Mas eram dias de férias e nossos amigos nos levaram até um cais, onde pegamos um barco em direção à Ilha das Canárias. Trinta minutos de barco e mais quarenta de quadriciclo, chegamos no povoado Torto, pequena comunidade de pescadores. Fomos recebidos por seu Chico e dona Dica, em sua casa simples e confortável. Seu Chico nos levou em seu pequeno barco a motor para visitar dunas de areia à beira de um dos canais do Parnaíba. Depois, serpenteando pelas curvas do rio, passando por manguezais que abrigam desde caranguejos, até macacos e aves, chegamos numa pequena ilha-dormitório da ave Guará e suas penas vermelhas, que brilham ainda mais em contraste com o verde vivo do mangue: estas aves chegam aos bandos, pousando nas árvores onde passam a noite. Não nos aproximamos demais. Seu Chico desligou o motor do barco. Em silêncio, ficamos observando inúmeros pontinhos vermelhos se movimentando, se aconchegando sobre o verde das folhas.

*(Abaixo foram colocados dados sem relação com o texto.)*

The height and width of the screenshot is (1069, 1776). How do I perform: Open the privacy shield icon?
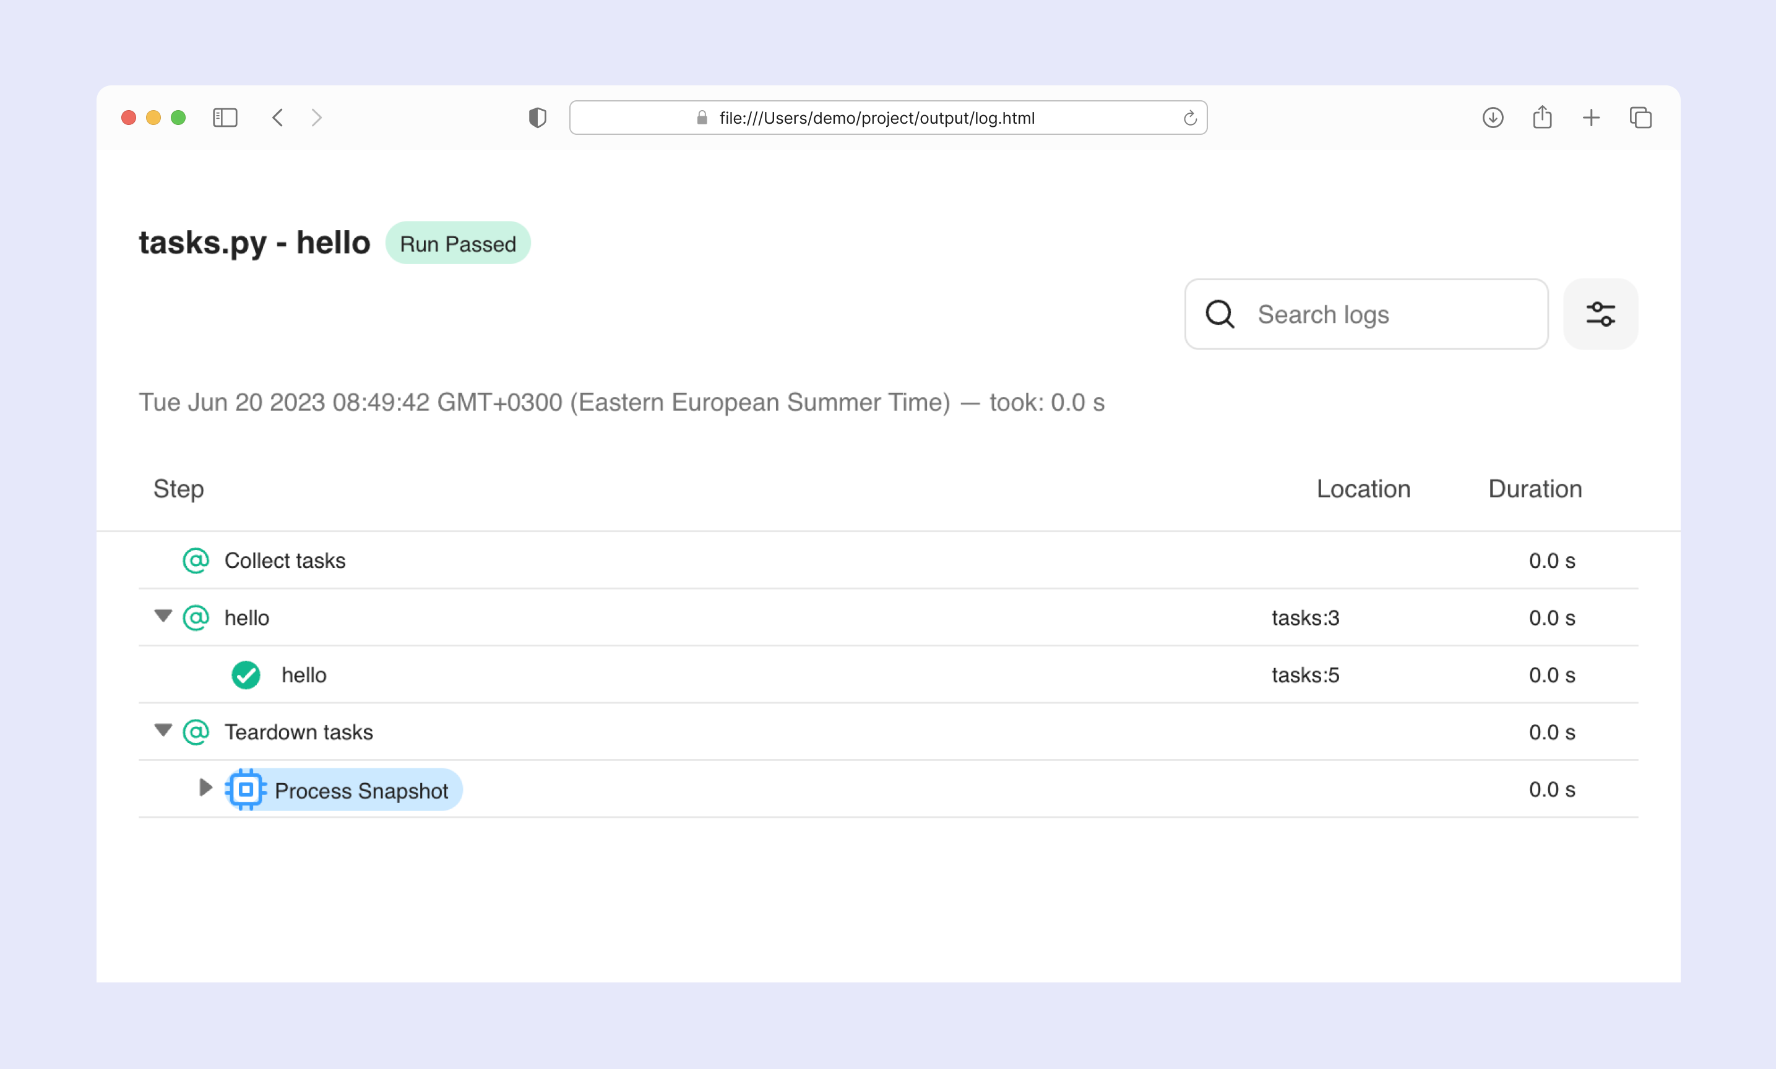coord(537,117)
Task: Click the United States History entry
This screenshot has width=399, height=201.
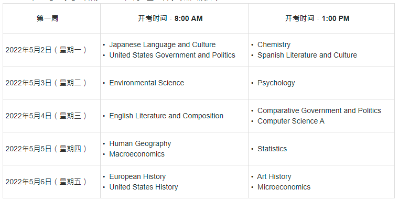Action: (144, 187)
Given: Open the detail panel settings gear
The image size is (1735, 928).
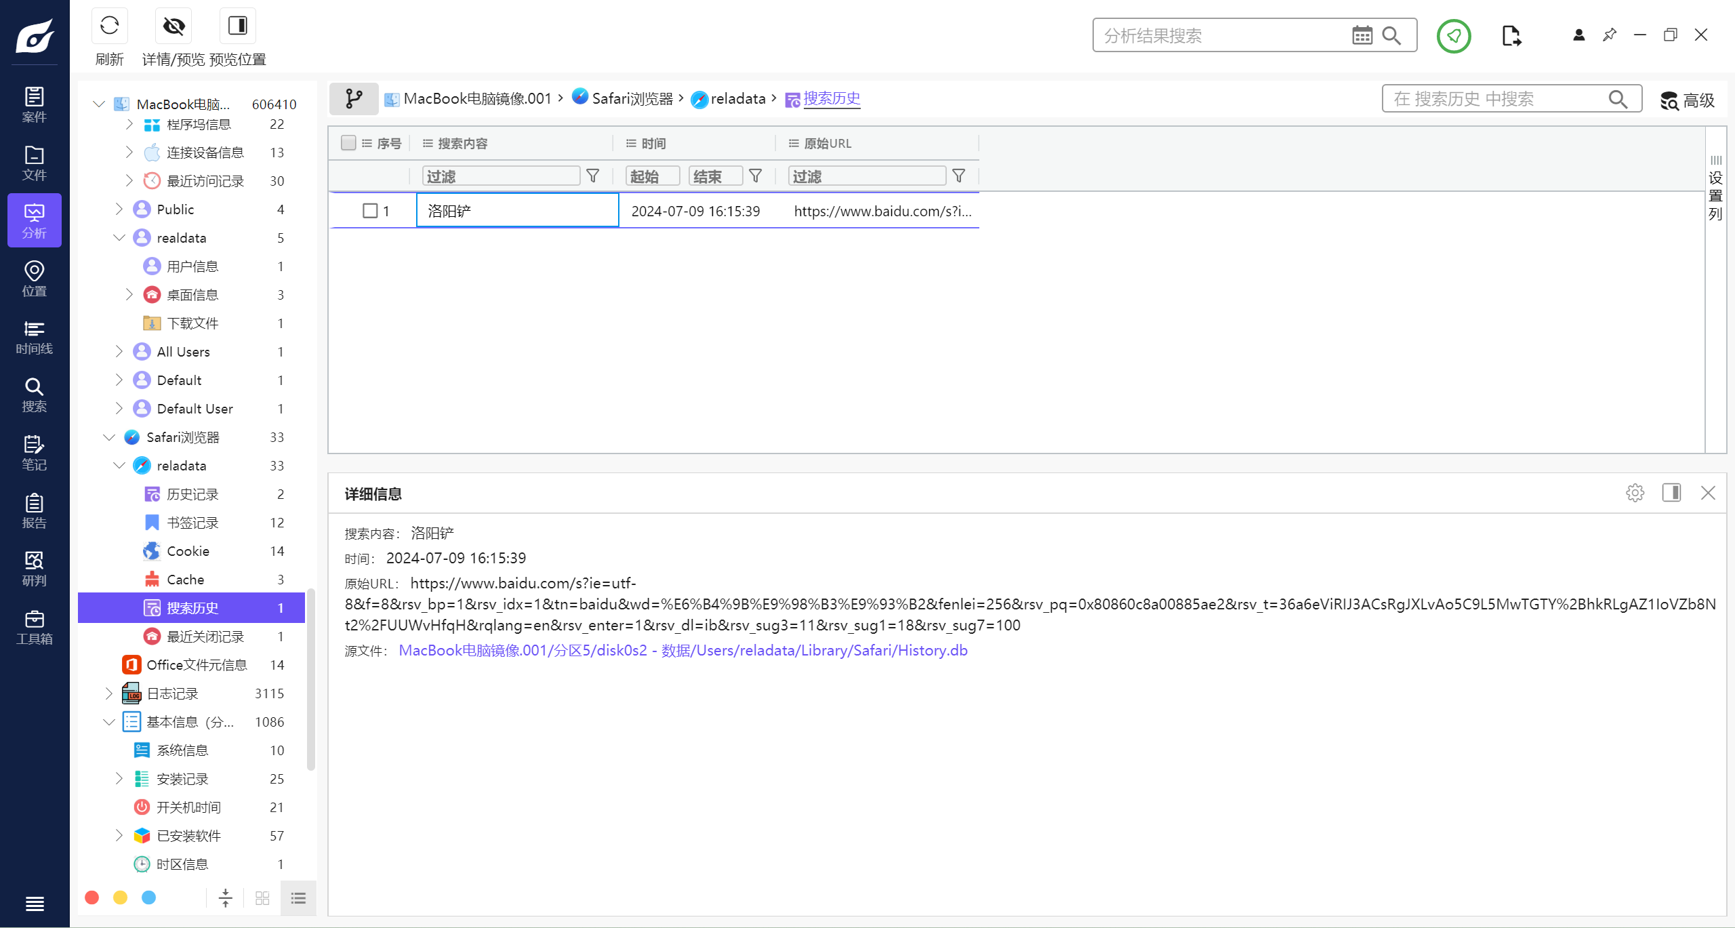Looking at the screenshot, I should (1635, 493).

Seu Chico explicou, baixinho: – Elas voam em formação em V, aproveitando a aerodinâmica do grupo para alcançar longas distâncias. Ou uma atrás da outra, em fila. A que está na frente empresta sua energia às que estão atrás. Quando a líder se cansa, outra assume o seu lugar e a ave recupera suas energias se posicionando atrás da nova líder…
Exemplo de vida colaborativa! Me emocionei ao ouvir o pescador, na beira do mangue, contemplando os Guarás, no Delta do Parnaíba. Lembrei do meu grupo e que escolhemos viajar como esses pássaros, em cooperação uns com os outros e com o meio-ambiente. As lições a que nos dispusemos reaprender, nestes novos e difíceis tempos, já nos foram dadas pela Natureza, nestes seis milhões de anos em que existimos como espécie: a Vida acontece em colaboração.